## Task details
Of the entries that follow, how many lines hold the string "preview"? Write the number and nothing more.

Pixel coordinate grounding data
Segment Open

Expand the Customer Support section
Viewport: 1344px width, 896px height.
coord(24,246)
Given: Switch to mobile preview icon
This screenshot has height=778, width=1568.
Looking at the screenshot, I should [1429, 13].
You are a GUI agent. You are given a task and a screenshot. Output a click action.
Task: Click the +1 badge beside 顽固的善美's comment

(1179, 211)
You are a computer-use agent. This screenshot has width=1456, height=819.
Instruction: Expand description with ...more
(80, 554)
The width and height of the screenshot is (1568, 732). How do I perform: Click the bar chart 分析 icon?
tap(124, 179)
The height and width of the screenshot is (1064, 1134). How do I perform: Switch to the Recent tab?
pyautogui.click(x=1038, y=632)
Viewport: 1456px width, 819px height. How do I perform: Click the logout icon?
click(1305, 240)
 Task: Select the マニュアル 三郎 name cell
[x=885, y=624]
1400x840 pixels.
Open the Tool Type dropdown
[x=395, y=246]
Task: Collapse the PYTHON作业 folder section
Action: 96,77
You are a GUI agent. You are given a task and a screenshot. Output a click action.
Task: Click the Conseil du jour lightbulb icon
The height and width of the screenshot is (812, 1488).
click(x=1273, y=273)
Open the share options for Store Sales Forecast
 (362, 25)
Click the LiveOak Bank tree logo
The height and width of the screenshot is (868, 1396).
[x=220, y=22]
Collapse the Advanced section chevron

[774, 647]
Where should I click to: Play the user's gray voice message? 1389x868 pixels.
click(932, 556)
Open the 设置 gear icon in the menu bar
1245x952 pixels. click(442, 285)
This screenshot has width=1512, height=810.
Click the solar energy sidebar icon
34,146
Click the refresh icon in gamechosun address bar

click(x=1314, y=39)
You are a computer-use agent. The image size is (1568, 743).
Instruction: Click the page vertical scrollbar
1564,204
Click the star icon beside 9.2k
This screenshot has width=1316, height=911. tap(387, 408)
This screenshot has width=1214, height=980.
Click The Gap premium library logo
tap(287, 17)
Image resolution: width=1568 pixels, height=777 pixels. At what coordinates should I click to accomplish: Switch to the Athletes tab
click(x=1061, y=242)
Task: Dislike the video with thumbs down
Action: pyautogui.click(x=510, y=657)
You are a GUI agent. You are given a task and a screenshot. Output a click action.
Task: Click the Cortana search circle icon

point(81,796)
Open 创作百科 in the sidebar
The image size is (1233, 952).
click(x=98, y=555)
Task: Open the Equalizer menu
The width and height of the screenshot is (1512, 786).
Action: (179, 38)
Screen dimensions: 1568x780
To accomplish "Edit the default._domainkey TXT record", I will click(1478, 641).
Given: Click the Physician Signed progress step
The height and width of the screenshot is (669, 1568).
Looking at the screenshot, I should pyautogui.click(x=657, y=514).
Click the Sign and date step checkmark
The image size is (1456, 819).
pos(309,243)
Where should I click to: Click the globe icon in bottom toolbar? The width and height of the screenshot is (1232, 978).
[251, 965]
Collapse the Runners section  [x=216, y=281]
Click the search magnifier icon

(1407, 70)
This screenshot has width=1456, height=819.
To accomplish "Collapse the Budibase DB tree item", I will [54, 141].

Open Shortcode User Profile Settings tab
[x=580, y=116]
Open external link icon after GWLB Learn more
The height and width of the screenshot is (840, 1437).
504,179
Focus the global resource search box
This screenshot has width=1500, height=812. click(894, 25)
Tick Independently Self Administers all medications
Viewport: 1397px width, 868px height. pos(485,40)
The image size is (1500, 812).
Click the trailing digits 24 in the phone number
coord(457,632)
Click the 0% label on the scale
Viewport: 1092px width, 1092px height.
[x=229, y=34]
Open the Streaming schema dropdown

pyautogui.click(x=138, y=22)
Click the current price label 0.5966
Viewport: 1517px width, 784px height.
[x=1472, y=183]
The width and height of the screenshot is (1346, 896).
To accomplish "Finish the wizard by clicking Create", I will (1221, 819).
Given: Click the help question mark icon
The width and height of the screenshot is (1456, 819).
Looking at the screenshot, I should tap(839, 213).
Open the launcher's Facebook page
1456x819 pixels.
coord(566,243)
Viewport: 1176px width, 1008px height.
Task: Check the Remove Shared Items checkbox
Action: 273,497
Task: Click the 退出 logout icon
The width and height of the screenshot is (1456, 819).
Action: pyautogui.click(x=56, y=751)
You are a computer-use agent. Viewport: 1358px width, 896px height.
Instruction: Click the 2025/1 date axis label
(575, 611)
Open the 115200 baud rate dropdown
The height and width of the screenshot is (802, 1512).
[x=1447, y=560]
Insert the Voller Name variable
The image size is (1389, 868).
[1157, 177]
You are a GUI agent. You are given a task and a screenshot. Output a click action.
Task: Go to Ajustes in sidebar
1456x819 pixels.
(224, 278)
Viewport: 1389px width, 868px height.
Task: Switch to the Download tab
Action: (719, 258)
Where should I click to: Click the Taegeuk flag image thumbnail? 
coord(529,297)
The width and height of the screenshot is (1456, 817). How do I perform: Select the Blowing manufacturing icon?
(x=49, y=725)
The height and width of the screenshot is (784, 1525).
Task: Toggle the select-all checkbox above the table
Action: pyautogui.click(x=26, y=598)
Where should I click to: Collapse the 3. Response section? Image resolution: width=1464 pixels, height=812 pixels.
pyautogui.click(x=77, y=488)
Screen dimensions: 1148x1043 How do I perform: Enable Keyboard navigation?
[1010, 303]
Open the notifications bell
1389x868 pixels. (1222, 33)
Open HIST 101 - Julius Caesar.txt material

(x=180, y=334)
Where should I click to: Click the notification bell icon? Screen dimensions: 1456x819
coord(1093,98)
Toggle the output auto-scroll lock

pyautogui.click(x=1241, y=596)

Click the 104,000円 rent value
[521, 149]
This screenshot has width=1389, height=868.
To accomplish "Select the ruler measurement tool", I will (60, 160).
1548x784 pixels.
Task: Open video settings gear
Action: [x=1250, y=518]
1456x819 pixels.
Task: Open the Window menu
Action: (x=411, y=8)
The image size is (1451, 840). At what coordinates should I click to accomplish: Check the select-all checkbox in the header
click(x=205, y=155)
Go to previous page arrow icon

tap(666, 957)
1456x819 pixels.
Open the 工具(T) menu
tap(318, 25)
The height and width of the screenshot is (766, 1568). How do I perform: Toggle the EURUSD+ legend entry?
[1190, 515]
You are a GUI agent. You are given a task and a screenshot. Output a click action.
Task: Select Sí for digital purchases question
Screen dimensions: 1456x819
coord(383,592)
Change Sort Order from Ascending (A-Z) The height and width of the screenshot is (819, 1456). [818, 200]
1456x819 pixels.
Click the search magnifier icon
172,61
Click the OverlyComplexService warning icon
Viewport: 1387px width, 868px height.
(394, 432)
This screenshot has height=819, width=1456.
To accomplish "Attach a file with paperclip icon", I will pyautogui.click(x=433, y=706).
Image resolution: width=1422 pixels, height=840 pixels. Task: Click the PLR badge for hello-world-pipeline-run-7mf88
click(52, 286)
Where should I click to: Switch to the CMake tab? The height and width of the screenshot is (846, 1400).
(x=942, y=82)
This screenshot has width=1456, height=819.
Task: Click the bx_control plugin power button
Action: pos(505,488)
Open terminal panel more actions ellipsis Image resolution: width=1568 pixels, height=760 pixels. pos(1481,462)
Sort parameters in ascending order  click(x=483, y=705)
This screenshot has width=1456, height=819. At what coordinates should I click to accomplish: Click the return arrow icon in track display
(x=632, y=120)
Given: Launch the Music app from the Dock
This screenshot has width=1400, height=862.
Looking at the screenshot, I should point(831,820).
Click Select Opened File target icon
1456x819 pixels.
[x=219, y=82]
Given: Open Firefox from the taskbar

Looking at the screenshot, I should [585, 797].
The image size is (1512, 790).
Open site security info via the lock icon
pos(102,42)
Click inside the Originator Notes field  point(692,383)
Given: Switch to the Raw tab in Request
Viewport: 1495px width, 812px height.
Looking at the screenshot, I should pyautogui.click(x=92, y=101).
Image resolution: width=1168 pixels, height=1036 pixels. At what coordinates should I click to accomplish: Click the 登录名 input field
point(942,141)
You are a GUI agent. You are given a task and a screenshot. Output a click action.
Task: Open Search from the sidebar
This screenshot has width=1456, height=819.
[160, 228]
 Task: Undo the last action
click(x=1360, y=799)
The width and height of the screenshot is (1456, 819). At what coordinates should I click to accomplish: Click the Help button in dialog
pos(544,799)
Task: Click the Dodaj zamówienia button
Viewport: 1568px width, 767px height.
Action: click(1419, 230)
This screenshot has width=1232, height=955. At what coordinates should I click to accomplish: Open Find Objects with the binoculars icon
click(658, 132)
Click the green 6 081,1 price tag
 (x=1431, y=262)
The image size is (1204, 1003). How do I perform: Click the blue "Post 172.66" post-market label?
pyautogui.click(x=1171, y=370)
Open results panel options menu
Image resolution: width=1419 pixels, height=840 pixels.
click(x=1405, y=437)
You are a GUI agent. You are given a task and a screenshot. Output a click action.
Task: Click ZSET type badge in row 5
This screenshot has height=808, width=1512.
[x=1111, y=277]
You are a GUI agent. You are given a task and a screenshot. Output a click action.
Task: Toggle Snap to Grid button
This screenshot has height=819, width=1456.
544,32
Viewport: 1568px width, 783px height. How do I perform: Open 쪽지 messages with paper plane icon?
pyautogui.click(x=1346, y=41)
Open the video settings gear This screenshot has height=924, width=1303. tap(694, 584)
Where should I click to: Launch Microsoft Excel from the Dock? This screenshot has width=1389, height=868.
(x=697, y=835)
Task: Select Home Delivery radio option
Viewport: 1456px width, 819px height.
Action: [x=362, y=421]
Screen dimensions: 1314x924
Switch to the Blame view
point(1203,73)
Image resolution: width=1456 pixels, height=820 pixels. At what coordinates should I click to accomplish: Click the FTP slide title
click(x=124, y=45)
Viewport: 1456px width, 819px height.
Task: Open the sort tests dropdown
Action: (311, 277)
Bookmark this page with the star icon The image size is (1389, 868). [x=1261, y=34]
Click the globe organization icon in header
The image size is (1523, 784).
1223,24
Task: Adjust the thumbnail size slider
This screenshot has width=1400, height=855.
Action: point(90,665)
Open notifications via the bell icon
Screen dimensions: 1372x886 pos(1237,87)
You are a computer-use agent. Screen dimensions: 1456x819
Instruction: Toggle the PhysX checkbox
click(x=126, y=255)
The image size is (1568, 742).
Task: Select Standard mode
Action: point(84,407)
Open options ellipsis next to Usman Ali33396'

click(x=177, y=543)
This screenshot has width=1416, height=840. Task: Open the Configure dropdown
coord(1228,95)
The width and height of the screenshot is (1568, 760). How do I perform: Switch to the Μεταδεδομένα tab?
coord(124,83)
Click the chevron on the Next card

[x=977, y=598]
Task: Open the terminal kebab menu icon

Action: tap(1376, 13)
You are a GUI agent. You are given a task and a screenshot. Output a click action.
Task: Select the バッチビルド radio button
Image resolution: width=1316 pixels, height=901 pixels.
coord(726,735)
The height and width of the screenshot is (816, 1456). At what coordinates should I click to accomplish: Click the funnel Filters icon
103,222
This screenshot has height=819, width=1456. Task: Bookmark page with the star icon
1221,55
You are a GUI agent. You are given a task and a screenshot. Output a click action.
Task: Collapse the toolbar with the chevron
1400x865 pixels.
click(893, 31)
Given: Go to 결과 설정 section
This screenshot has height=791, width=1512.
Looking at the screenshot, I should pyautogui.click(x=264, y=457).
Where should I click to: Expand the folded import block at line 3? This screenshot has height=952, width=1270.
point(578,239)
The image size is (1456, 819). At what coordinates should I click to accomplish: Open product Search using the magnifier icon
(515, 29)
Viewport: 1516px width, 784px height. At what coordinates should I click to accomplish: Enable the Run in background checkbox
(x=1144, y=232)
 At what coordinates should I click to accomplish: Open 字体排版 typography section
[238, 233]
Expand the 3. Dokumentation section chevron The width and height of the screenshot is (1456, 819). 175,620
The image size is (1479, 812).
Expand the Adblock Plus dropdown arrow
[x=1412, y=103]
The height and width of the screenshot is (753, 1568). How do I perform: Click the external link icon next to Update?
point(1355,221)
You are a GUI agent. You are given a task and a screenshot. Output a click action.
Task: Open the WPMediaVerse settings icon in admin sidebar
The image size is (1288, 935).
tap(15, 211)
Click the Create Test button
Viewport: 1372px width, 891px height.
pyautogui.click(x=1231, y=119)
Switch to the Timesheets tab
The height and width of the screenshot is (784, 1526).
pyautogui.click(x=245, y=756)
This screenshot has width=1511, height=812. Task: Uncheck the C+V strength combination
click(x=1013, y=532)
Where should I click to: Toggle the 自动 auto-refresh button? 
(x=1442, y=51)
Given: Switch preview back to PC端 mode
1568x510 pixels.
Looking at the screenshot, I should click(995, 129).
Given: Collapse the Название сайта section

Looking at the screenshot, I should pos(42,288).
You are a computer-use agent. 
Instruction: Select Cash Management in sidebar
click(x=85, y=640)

Segment Closed

## Output of the exercise
2